- Nickname: Oliva-Roget
- Born: 5 November 1891 Bages, Pyrénées-Orientales, France
- Died: 20 January 1949 (aged 57) Val-de-Grâce hospital, Paris, France
- Allegiance: France Free France
- Branch: French Army
- Service years: 1912-1939 1940-1945
- Rank: general de brigade
- Units: Troupes coloniales
- Conflicts: World War I; World War II; Levant Crisis;

= Fernand Olive =

French Army general (1891-1949)

Fernand Olive (5 November 1891 – 20 January 1949), known as Oliva-Roget, was a French Army general. He commanded the French forces in Damascus during the Levant Crisis that led to the departure of the French military from Syria in June 1945.

== Biography ==
Born in Bages, Pyrénées-Orientales, Oliva-Roget joined the Army in 1912 as a private 2nd class. By 1917, he was promoted to the rank of lieutenant.

He served with the Troupes coloniales in the French colonies of Algeria, Morocco, Levant and Somaliland.

He resigned from the Army in September 1939 for health reasons, with the rank of general de brigade. He later joined the Free French Forces and was sacked in 1941 by the Vichy Regime.

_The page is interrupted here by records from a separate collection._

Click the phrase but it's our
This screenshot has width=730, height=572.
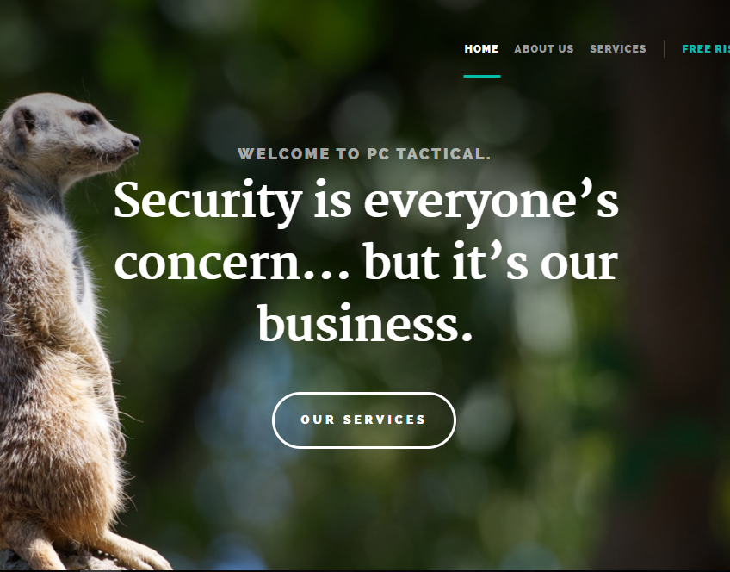tap(491, 261)
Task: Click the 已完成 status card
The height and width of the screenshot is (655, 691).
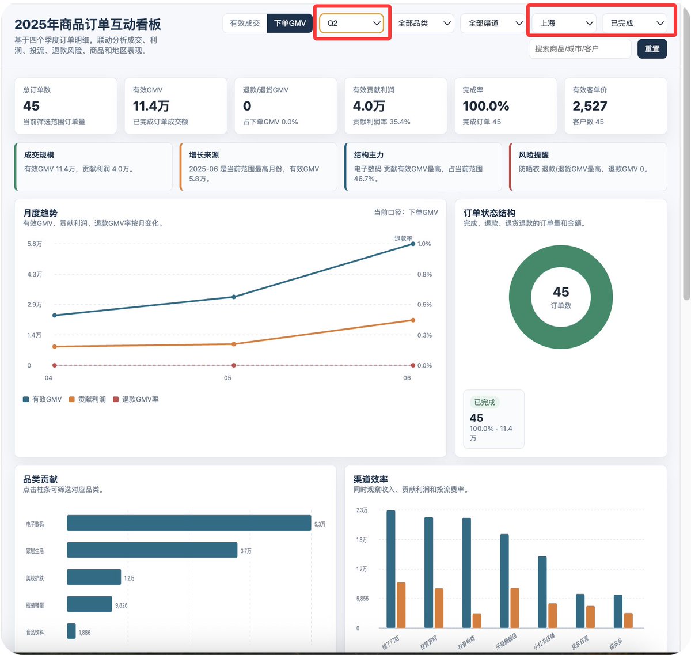Action: click(493, 419)
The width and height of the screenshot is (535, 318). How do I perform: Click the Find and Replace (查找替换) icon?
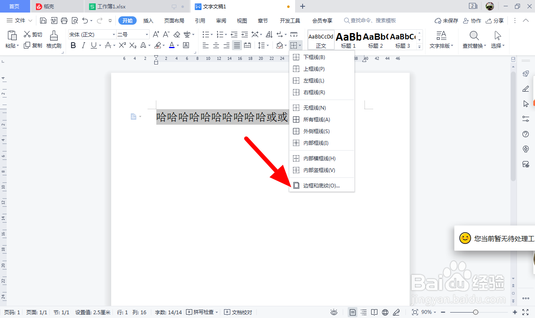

He commanded the French forces in Damascus during the 1945 Levant Crisis. On 29 May, without orders from his superiors, he ordered his troops to suppress pro-independence riots. The plunder of Damascus by French forces was internationally condemned. British forces swept in and ordered the French to cease fire - Oliva-Roget was dismissed from the army when he returned to France. He retired to Bages and died in Val-de-Grâce hospital, Paris, in 1949.